▶ _Given task_
Render everything from the line containing "You are a GUI" down to the line containing "click(936, 601)" as a two-column CSV with the headers instruction and action. Give one row per entry, put each value in a single quoted field with line breaks turned into spaces, and leave the pictures out.

▶ _The data_
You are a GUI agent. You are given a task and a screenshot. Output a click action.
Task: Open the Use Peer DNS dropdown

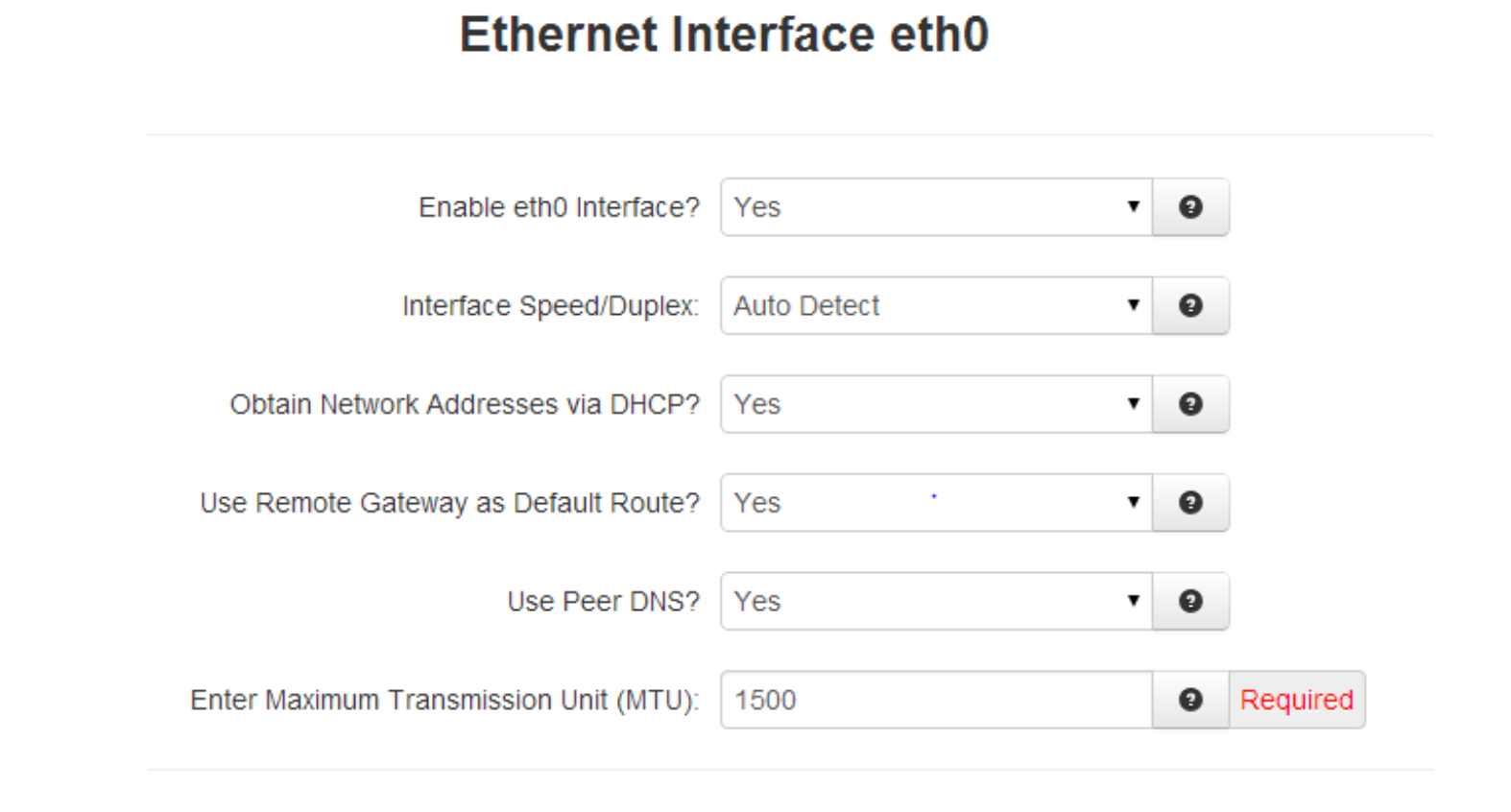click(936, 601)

...

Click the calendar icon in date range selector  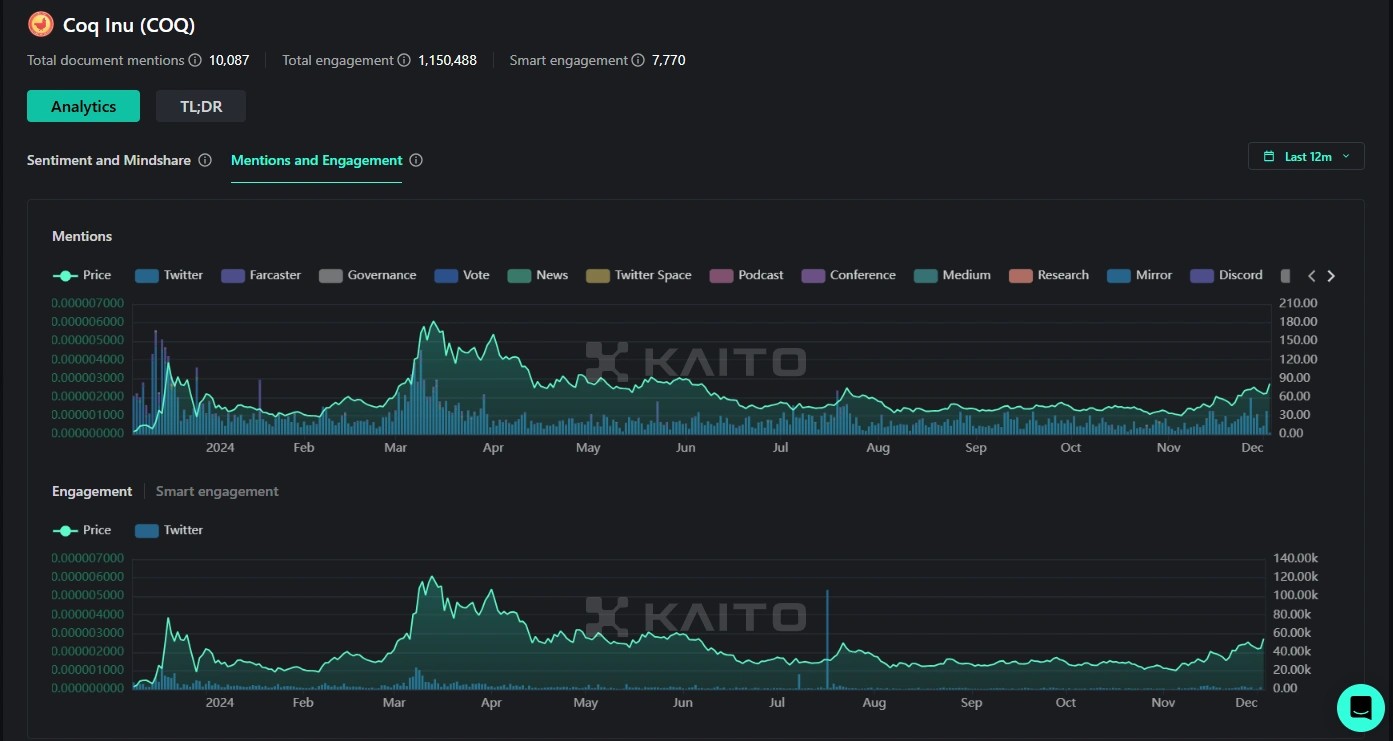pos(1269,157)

* * *

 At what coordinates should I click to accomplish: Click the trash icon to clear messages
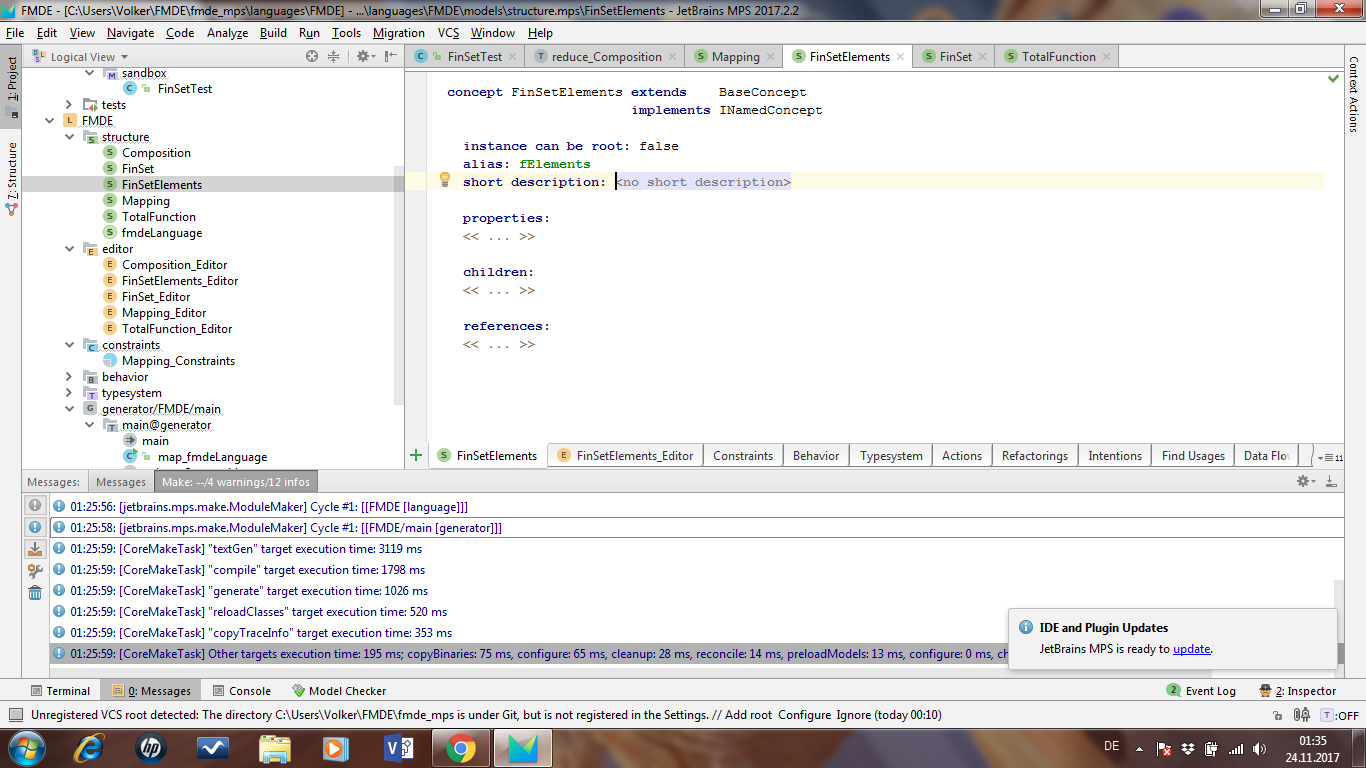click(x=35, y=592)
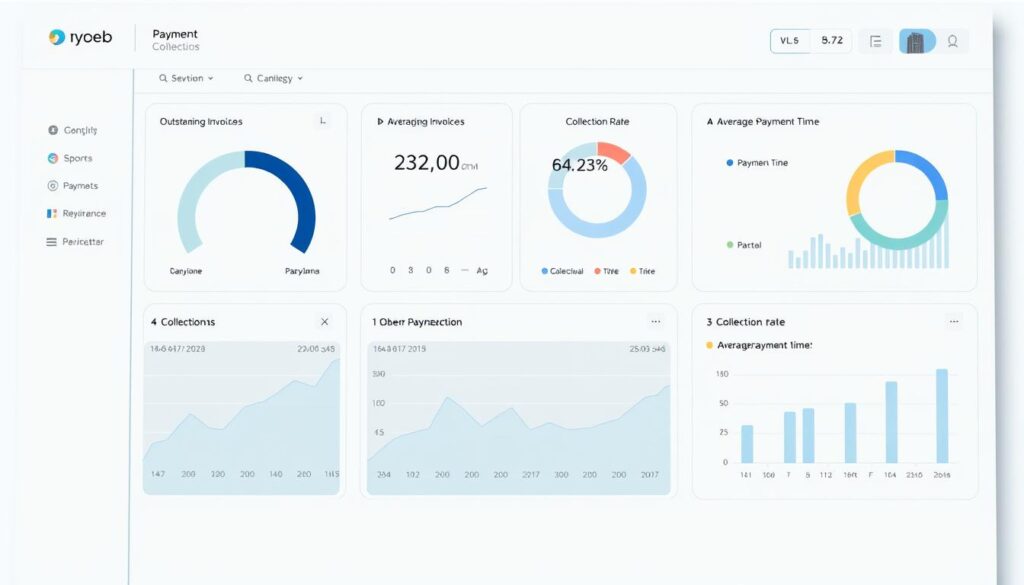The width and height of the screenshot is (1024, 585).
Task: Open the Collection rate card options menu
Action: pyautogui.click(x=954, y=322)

▶ _Exercise response_
instruction,action
"You are a GUI agent. You are given a task and a screenshot. Output a click action. Task: Open the Use Peer DNS dropdown","click(936, 601)"